* DATASET
---
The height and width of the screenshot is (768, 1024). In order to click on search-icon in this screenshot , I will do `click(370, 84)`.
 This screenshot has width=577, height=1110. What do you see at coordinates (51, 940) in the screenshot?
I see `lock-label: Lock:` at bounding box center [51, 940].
---
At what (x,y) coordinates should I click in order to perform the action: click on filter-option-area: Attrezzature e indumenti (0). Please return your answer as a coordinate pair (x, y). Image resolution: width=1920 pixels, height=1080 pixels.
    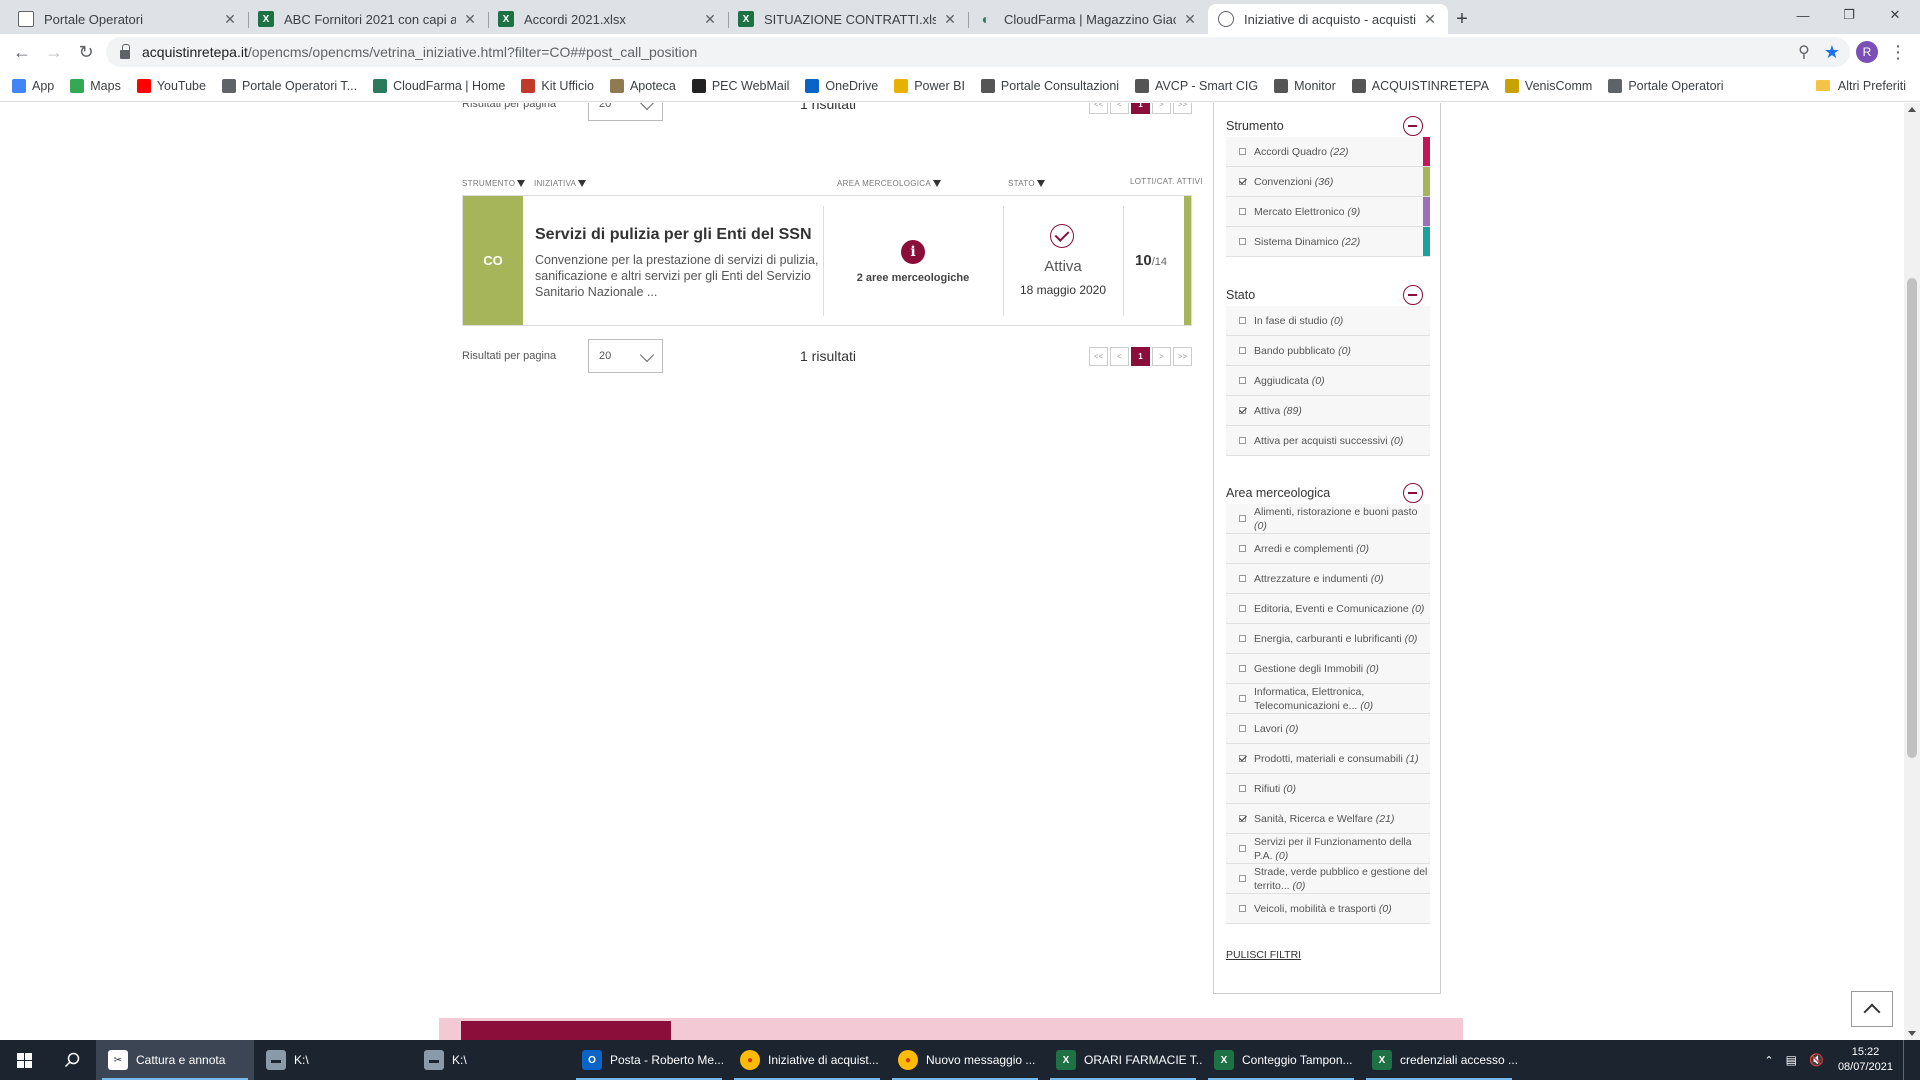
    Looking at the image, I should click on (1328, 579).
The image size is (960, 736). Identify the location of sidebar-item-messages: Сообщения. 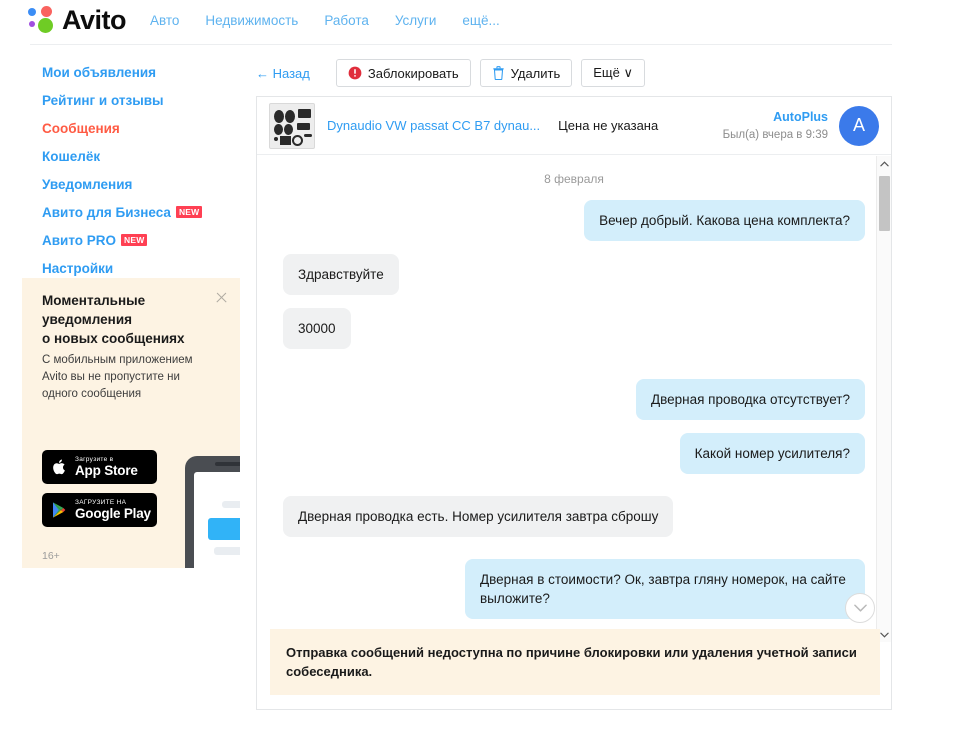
---
* ABOUT THIS TASK
Please recast these items as a JSON list of strings, one string per line and no blank lines: begin at the line that contains "The height and" and stop after the line that contains "center [51, 940].".

* SOLUTION
[
  "The height and width of the screenshot is (768, 1024). In order to click on search-icon in this screenshot , I will do `click(370, 84)`.",
  " This screenshot has width=577, height=1110. What do you see at coordinates (51, 940) in the screenshot?",
  "I see `lock-label: Lock:` at bounding box center [51, 940]."
]